## Problem details
Rewrite the lines from the first one through the line that contains "[x=473, y=525]", switching "Mkt cap" to "Market cap" and keeping everything else the same. Leave the pictures out of your answer.
□ □ □ □ □
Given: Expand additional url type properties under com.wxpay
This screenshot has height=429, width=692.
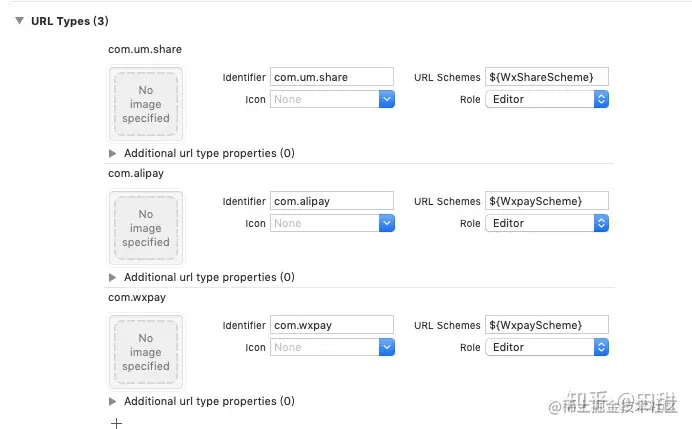Looking at the screenshot, I should coord(113,401).
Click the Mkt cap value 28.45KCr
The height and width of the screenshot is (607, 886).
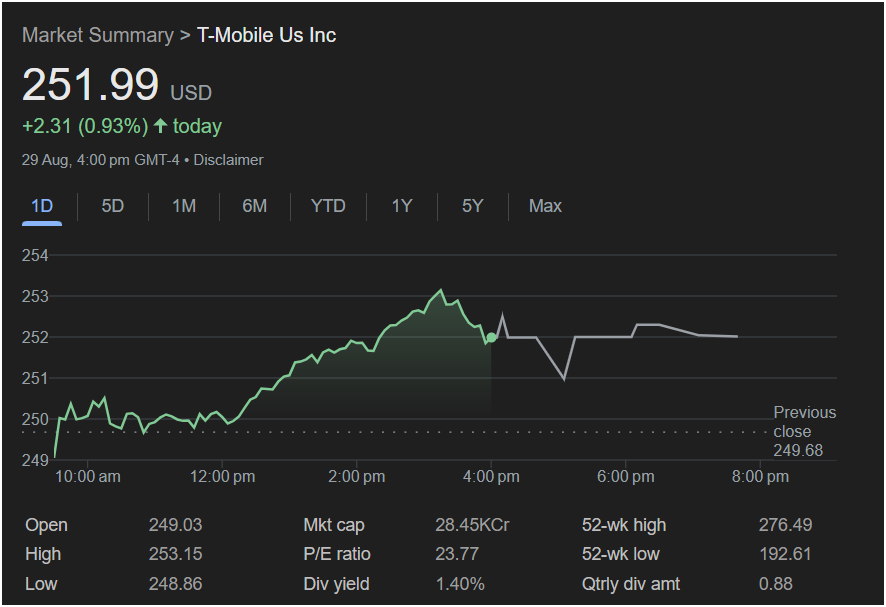[x=473, y=525]
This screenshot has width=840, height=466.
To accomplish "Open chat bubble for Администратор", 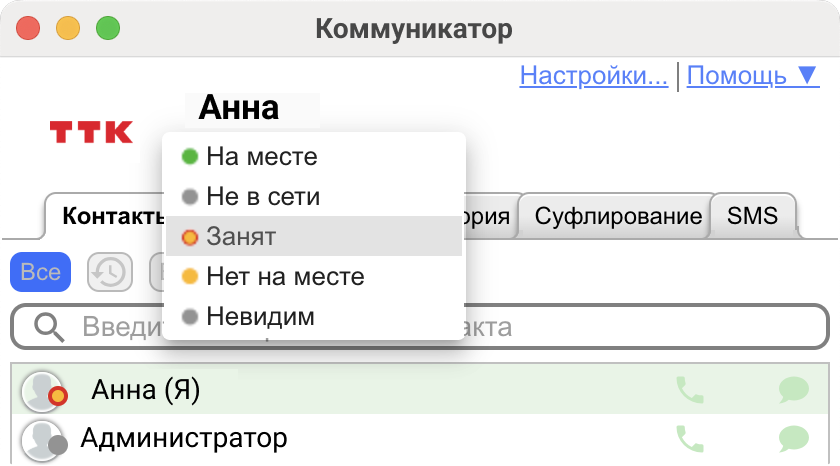I will tap(793, 438).
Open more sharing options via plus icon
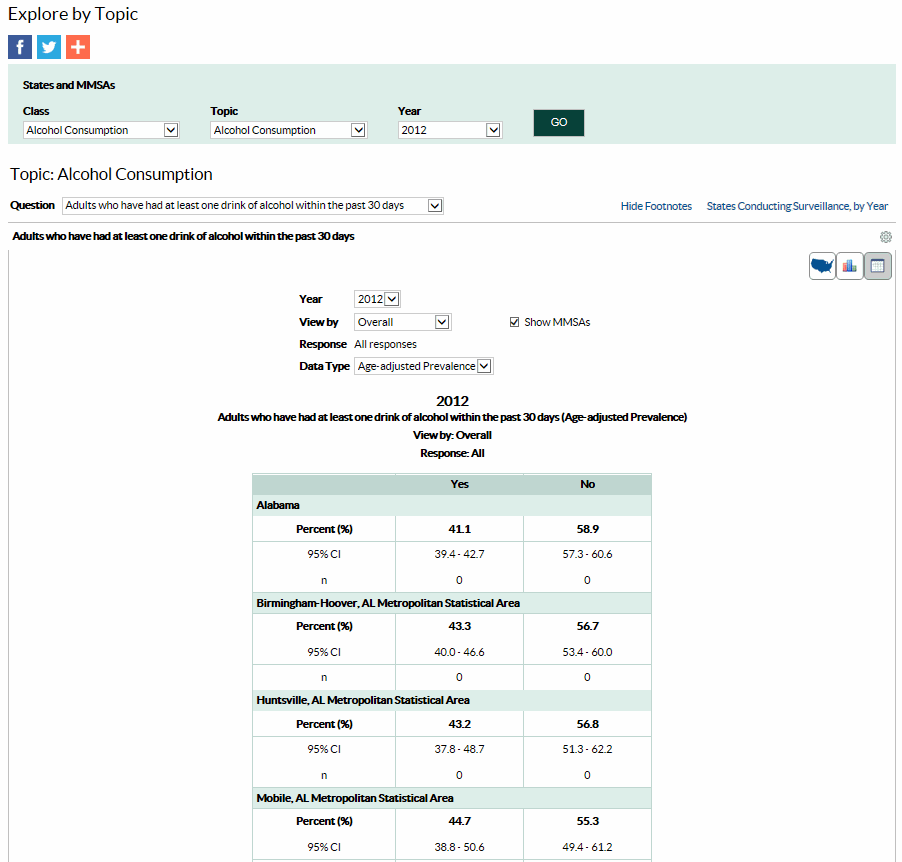 (77, 46)
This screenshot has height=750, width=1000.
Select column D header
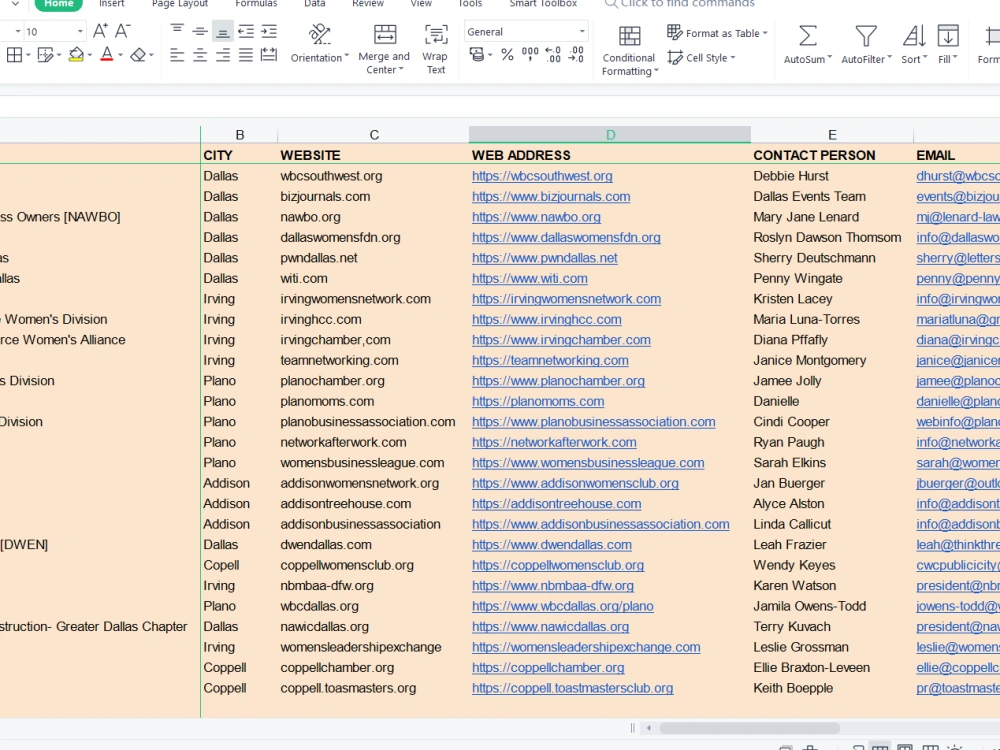click(609, 133)
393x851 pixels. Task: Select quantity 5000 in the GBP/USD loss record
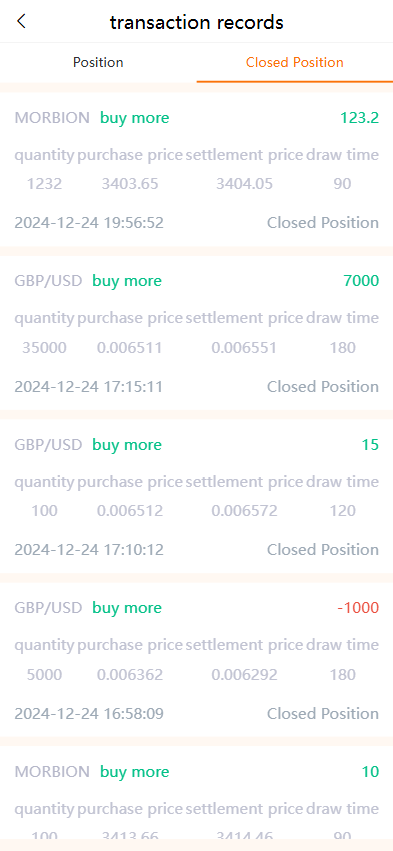(x=45, y=675)
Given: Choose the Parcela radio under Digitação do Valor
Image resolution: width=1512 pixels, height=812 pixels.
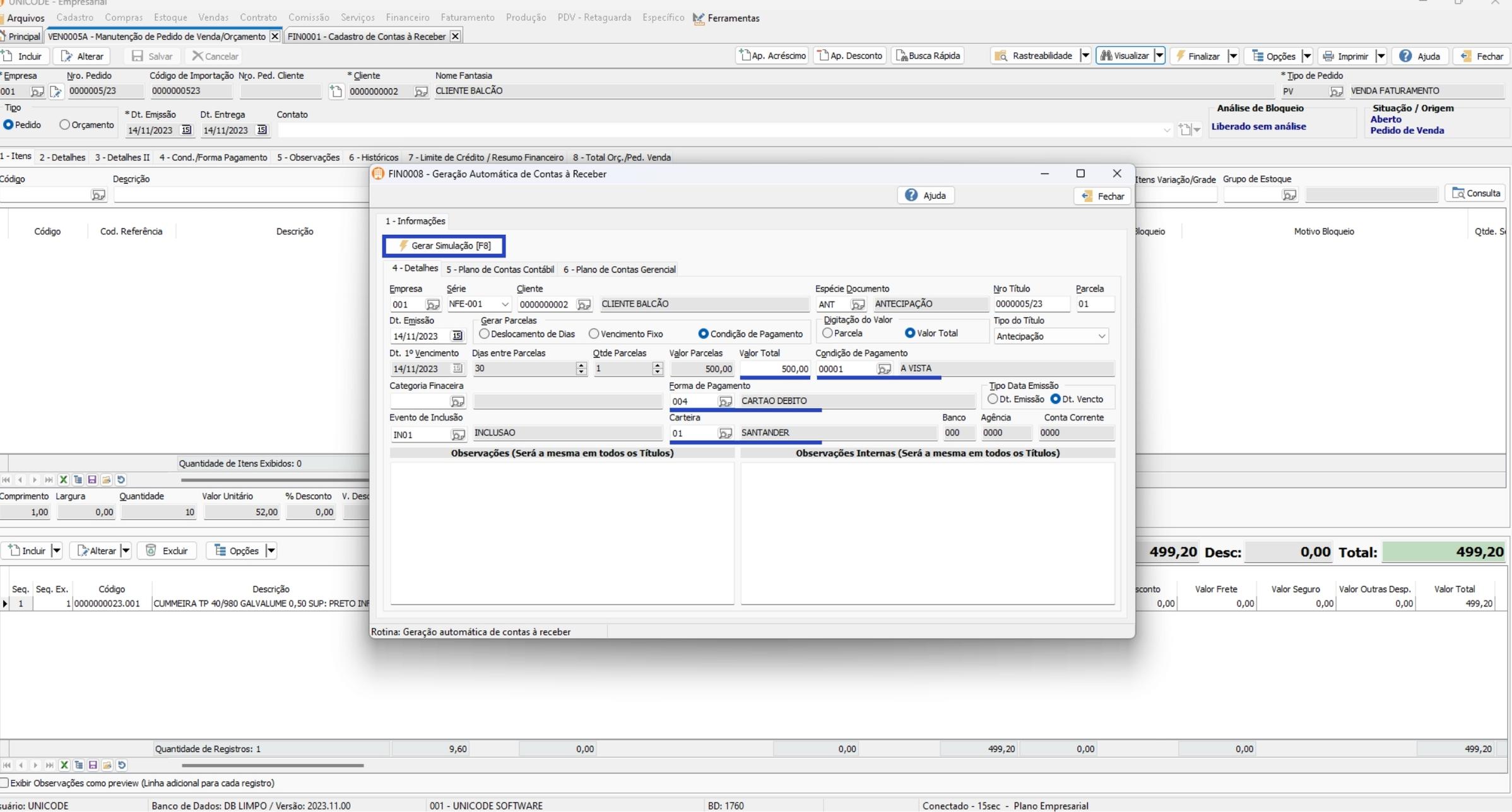Looking at the screenshot, I should pyautogui.click(x=827, y=333).
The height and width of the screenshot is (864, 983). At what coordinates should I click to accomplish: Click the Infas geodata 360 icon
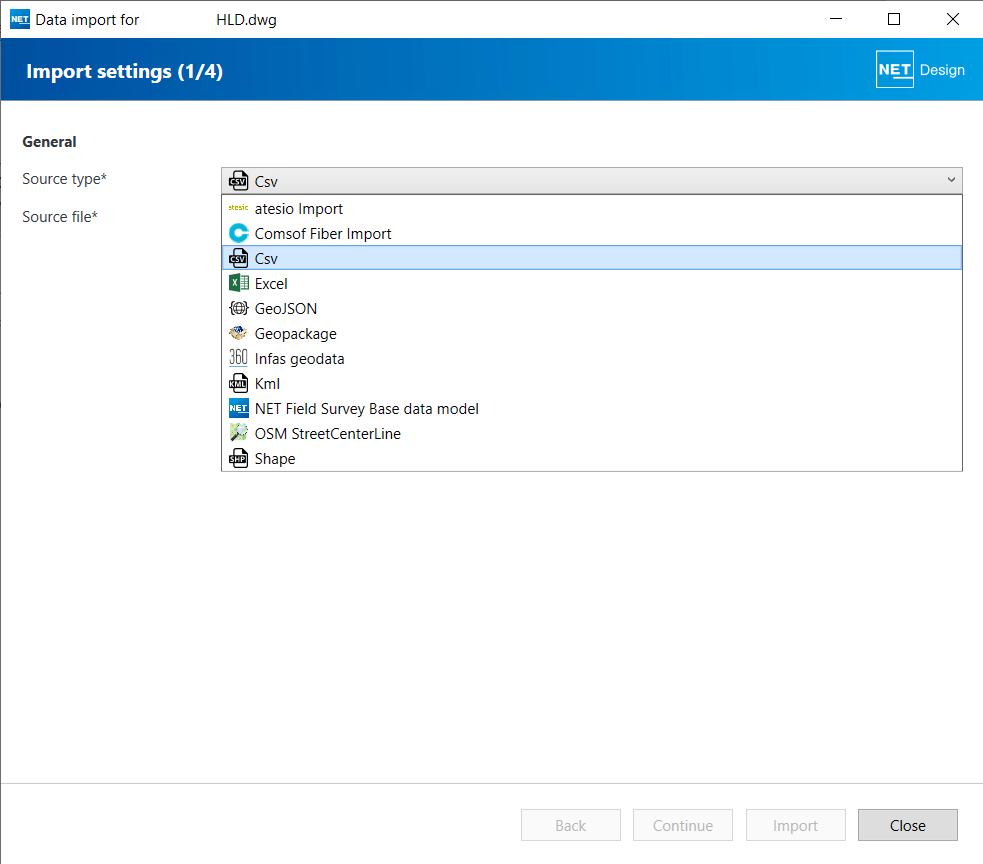pos(238,358)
□ □ □ □ □
## In response
Given: Expand additional url type properties under com.wxpay
This screenshot has height=429, width=692.
Looking at the screenshot, I should coord(113,401).
Click the Market cap value 28.45KCr
The height and width of the screenshot is (607, 886).
[x=473, y=525]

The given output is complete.